Performance & Reliability

ABV prompts are automatically cached client-side in the SDKs with intelligent background revalidation, ensuring minimal latency impact.How Caching Works:
  1. Cache Hit - Prompt in cache and fresh → returned immediately (0ms network overhead)
  2. Stale Cache - Prompt in cache but expired → returned immediately, revalidated in background
  3. Cache Miss - First request → fetched from API (low latency, Redis-backed on ABV side)
Default Behavior:
# Python - Default 60-second cache
from abvdev import ABV

abv = ABV(api_key="sk-abv-...", host="https://app.abv.dev")

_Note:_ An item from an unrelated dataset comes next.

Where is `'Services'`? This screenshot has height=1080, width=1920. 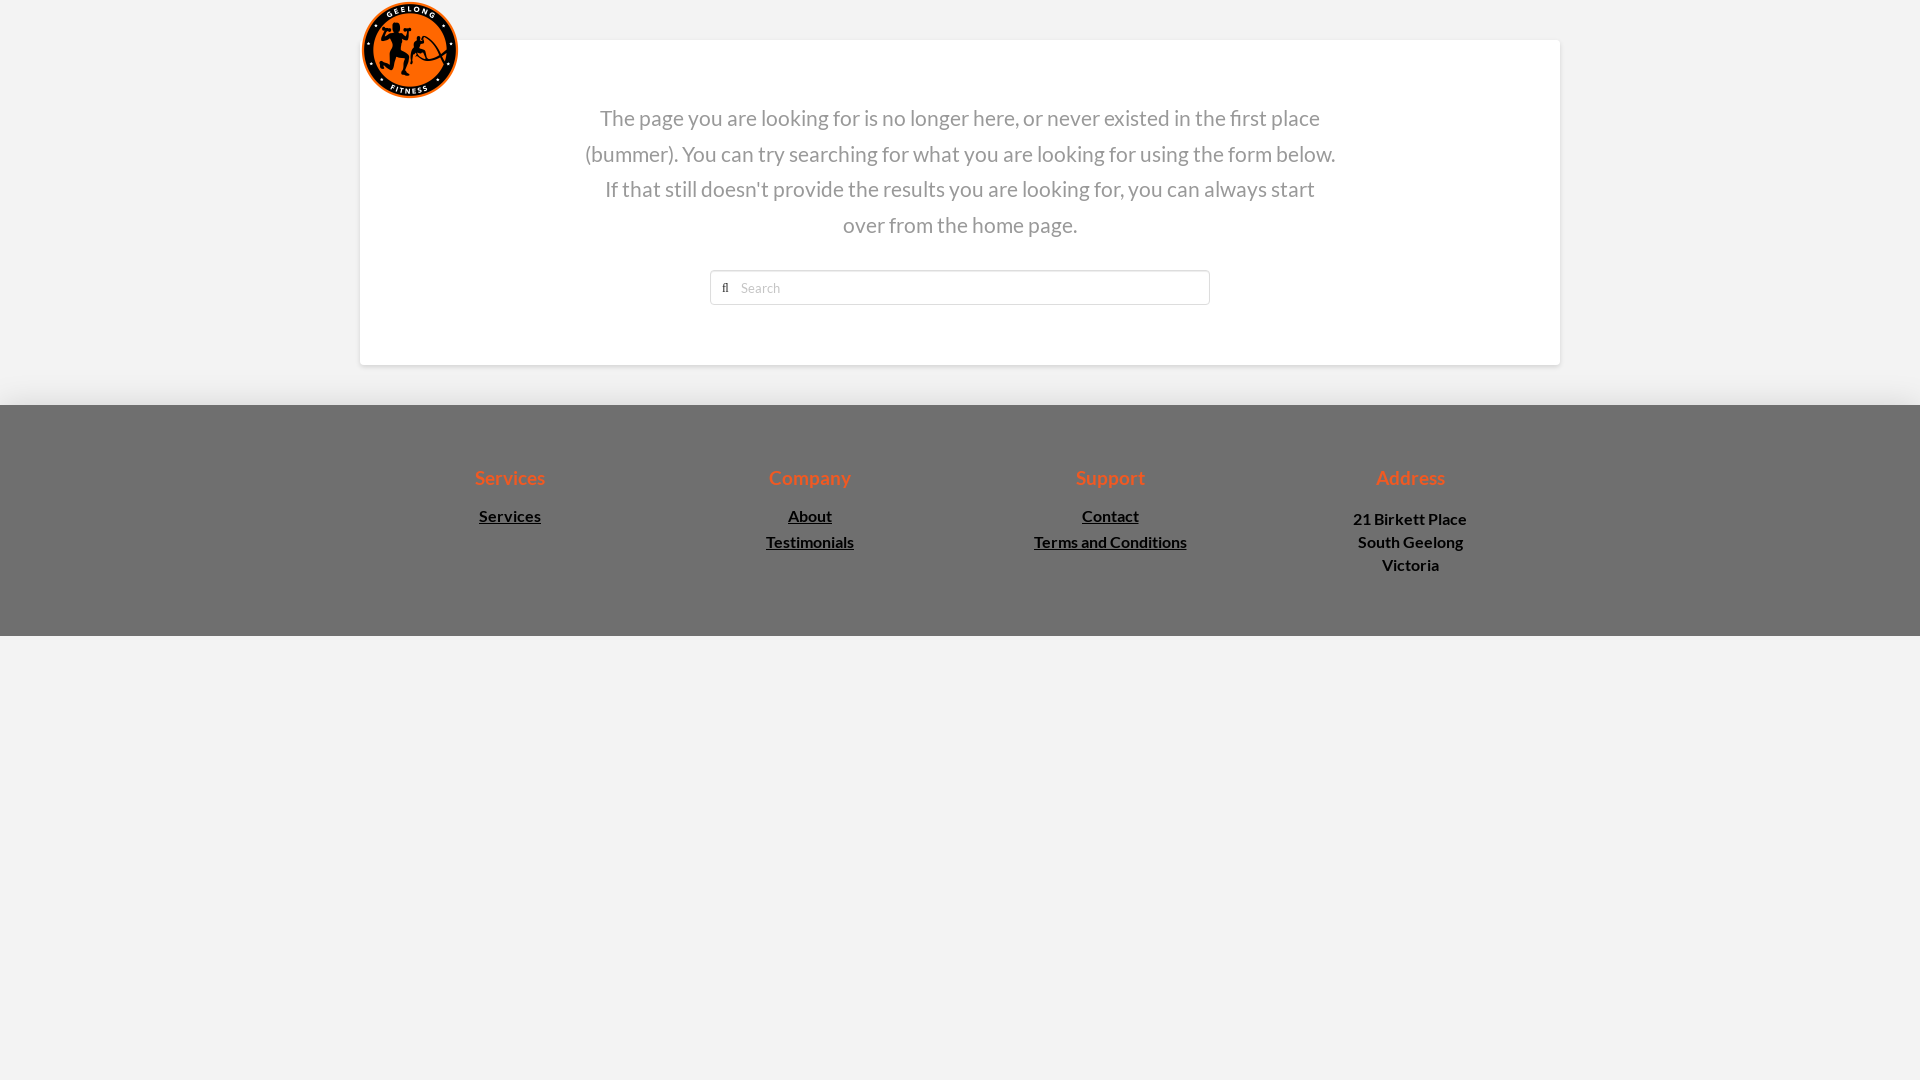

# First call - fetches from API and caches
prompt = abv.get_prompt("my-prompt")

# Subsequent calls within 60s - instant from cache
prompt = abv.get_prompt("my-prompt")  # No network call
Custom Cache Duration:Python SDK:
# Cache for 5 minutes
prompt = abv.get_prompt("my-prompt", cache_ttl_seconds=300)

# Cache for 1 hour (for stable production prompts)
prompt = abv.get_prompt("my-prompt", cache_ttl_seconds=3600)

# Disable caching (development/testing)
prompt = abv.get_prompt("my-prompt", cache_ttl_seconds=0)

# Common pattern: no cache + latest version in development
prompt = abv.get_prompt(
    "my-prompt",
    cache_ttl_seconds=0,
    label="latest"
)
JavaScript/TypeScript SDK:
import { ABVClient } from "@abvdev/client";

const abv = new ABVClient();

// Cache for 5 minutes
const prompt1 = await abv.prompt.get("my-prompt", {
  cacheTtlSeconds: 300
});

// Cache for 1 hour
const prompt2 = await abv.prompt.get("my-prompt", {
  cacheTtlSeconds: 3600
});

// Disable caching
const prompt3 = await abv.prompt.get("my-prompt", {
  cacheTtlSeconds: 0
});

// Development pattern
const devPrompt = await abv.prompt.get("my-prompt", {
  cacheTtlSeconds: 0,
  label: "latest"
});
Pre-fetching for Zero Latency:Load prompts during application startup to eliminate runtime latency:
# Python
from abvdev import ABV

abv = ABV(api_key="sk-abv-...", host="https://app.abv.dev")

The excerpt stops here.